Damit der Leser sich wirklich mit Ihrem Kunden und dessen Erfahrung identifizieren kann ist es wichtig, daran zu denken, dass Sie nicht nur mit einem Unternehmen sprechen, sondern auch die menschliche Komponente mit einbringen. Ermutigen Sie Ihren Kunden dazu, ein konkretes Beispiel mit Ihnen und den Lesern zu teilen und Anekdoten aus seiner ganz persönlichen Perspektive zu erzählen. Mit der richtigen Fragestellung helfen Sie dem Kunden dabei, gut zu erzählen und steuern gleichzeitig das Gespräch in die richtige Richtung, um die Stärken Ihres Produkts darzustellen.

Beispiele:

  • Fragen Sie nach der größten Herausforderung des Unternehmens. Dann personalisieren Sie die Fragestellung: Was war für Sie die größte Herausforderung in Ihrem Job, welche Sie mit unserem Produkt meistern konnten?
  • Fragen Sie, welche Bedeutung die Nutzung Ihres Produktes für das Unternehmen hat. Gehen Sie dann mehr ins Detail: Bitten Sie Ihren Ansprechpartner darum, das Feature zu beschreiben, welches er an Ihrem Produkt am besten findet und bitten Sie darum, kurz zu skizzieren, wie er Ihr Produkt in seinen täglichen Arbeitsablauf integriert.
  • Haben Sie keine Angst vor Drama. Sie könnten zum Beispiel Folgendes fragen: Hat unser Produkt Ihnen dabei geholfen, eine Krise zu verhindern? Hat unser Produkt Ihnen dabei geholfen, etwas zu schaffen, das Sie für unmöglich gehalten haben? What Was hat Sie am meisten an unserem Produkt überrascht, nachdem Sie angefangen haben, es zu nutzen? Hat unser Produkt Ihre Wahrnehmung Ihres Jobs verändert?
  • Vergssen Sie nicht, auch nach messbaren Verbesserungen (Zeit, Budgetierung, Arbeitskraft) zu fragen und wie Ihr Produkt dazu beigetragen hat.

Interview Tipp 3

Senden Sie Ihre Fragen vorab zu.

Sie haben Ihre Fragen bereits aufgeschrieben; es gibt also keinen Grund dafür, diese dem Interviewpartner vorzuenthalten.

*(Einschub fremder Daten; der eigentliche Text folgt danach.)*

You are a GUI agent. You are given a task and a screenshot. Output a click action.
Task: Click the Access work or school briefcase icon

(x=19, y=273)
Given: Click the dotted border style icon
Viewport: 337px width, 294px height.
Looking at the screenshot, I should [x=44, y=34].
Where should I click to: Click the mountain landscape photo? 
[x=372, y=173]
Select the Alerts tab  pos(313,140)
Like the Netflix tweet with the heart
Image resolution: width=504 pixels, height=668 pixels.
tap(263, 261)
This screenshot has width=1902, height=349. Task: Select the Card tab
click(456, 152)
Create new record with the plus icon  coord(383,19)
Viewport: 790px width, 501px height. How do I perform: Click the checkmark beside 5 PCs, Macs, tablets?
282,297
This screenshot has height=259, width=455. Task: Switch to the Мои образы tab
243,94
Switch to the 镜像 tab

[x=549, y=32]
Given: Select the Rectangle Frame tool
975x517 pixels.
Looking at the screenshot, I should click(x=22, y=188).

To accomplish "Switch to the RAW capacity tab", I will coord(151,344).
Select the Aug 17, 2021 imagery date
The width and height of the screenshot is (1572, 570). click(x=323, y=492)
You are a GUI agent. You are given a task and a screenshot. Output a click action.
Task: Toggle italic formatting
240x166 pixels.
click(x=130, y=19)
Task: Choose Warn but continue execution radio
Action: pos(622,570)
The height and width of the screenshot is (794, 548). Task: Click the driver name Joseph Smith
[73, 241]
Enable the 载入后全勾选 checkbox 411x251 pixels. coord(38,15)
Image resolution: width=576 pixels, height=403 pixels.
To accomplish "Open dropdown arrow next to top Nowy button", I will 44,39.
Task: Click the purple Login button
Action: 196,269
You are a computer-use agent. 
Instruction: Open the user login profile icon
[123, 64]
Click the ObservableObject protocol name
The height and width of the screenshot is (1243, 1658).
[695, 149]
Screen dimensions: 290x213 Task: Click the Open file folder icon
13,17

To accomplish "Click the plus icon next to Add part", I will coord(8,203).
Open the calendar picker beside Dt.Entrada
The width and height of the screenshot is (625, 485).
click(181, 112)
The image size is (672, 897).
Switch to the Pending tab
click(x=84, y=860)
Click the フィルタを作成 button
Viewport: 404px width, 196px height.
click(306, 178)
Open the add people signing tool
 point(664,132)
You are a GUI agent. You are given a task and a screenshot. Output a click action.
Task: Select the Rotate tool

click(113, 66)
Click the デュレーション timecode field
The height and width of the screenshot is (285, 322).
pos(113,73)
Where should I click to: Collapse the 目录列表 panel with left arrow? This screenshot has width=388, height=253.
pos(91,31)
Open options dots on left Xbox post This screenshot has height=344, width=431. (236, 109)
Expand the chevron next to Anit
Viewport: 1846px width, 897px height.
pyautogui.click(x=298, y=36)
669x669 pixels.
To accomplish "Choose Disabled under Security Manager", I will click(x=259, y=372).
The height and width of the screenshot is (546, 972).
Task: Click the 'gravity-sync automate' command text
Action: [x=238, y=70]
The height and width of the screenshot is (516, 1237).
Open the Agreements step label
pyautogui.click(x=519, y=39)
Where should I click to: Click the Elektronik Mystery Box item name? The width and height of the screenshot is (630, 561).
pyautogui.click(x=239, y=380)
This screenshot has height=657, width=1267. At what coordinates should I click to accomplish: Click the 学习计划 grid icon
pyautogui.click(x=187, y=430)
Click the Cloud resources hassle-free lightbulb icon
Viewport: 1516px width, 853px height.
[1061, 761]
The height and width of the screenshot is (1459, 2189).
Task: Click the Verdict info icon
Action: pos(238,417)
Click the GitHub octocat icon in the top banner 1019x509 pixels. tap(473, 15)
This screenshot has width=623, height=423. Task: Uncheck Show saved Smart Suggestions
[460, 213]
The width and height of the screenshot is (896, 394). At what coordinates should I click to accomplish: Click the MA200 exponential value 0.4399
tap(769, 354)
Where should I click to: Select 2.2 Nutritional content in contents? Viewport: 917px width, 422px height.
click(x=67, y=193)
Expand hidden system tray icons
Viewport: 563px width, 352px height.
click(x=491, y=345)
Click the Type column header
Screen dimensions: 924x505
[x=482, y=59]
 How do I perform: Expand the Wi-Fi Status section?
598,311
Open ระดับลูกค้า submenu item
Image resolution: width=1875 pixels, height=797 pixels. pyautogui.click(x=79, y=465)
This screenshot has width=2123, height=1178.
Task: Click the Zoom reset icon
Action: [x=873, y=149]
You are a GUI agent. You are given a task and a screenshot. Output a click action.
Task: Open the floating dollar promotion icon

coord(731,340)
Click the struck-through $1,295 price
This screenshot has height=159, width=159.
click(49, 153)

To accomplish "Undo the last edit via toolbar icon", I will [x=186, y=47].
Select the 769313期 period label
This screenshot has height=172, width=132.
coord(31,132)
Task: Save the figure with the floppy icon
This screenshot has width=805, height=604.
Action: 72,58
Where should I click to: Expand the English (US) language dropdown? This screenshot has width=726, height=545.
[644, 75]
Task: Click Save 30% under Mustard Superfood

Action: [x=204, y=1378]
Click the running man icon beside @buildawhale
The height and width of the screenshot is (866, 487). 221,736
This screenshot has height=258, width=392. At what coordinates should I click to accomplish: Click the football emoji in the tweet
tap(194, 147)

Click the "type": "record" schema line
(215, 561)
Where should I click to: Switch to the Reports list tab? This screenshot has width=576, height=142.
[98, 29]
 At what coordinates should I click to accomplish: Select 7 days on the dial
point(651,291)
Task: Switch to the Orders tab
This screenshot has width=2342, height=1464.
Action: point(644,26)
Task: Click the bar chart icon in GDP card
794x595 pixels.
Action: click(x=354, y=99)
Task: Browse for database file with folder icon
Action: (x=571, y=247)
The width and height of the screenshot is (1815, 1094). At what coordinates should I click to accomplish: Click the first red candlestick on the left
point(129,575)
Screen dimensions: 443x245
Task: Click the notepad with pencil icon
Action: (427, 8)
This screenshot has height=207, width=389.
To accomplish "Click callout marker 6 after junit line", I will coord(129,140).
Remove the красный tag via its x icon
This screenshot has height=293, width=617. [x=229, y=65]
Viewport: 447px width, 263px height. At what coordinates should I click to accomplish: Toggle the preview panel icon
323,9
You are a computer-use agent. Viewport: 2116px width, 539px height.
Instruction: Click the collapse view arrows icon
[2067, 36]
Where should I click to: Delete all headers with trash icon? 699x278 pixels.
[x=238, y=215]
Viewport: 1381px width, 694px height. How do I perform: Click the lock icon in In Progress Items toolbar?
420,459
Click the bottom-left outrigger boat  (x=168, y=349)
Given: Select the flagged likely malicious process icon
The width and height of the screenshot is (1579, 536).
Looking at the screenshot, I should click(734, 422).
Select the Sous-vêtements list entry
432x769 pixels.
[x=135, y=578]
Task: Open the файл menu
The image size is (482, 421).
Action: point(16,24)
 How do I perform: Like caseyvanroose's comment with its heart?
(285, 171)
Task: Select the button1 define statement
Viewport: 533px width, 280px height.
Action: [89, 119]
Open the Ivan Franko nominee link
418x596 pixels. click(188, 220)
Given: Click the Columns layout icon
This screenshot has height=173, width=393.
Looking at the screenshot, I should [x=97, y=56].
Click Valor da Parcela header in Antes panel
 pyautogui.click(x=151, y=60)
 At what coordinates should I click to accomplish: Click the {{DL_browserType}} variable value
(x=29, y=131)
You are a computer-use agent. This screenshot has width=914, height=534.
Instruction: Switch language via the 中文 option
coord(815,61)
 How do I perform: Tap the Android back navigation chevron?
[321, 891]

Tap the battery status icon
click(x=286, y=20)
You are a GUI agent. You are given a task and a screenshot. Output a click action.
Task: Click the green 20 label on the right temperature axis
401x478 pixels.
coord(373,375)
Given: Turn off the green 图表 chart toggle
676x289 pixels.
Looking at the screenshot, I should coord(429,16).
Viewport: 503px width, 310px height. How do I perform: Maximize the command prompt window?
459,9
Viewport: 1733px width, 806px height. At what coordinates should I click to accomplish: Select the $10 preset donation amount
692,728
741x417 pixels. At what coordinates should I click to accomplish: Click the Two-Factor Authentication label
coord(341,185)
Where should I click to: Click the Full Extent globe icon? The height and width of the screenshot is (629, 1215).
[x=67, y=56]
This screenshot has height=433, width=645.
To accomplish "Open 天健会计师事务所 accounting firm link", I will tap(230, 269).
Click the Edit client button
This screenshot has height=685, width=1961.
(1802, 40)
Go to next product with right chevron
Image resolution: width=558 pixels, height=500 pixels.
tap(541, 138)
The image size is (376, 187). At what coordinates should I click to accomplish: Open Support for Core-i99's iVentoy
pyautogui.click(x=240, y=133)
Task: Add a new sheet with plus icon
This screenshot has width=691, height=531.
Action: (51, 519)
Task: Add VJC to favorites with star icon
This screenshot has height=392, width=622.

Ich empfehle Ihnen, Ihrem Interviewpartner die wichtigsten Fragen bereits vorab zu schicken. So kann der Kunde sich auf das Interview vorbereiten und Sie bekommen ein tolles Interview. Schicken Sie zusätzlich eine Liste von 5 weiteren Fragen, die Sie gerne stellen würden, und geben Sie dem Kunden die Möglichkeit, drei Fragen daraus auszuwählen.

Bitten Sie den Kunden darum, Ihnen Stichpunkte zu den einzelnen Fragen zukommen zu lassen oder vereinbaren Sie vorab ein Telefonat um die Fragen gemeinsam durchzugehen. Erklären Sie dann auch, zu welchen Fragen Sie gerne eine ausführlichere Antwort hätten.

Zum Schluss:

Die Beispielfragen, die ich angeführt habe, entsprechen möglicherweise nicht genau den Fragen, die für Sie wichtig sind. Vielleicht möchten Sie auch noch weitere Fragen zu den wichtigsten Features Ihres Produkts hinzufügen. Denken Sie daran: So verlockend es auch scheint, nicht improvisieren! Bereiten Sie sich auf das Interview vor und bitten Sie auch Ihren Kunden, sich etwas Zeit für die Vorbereitung zu nehmen.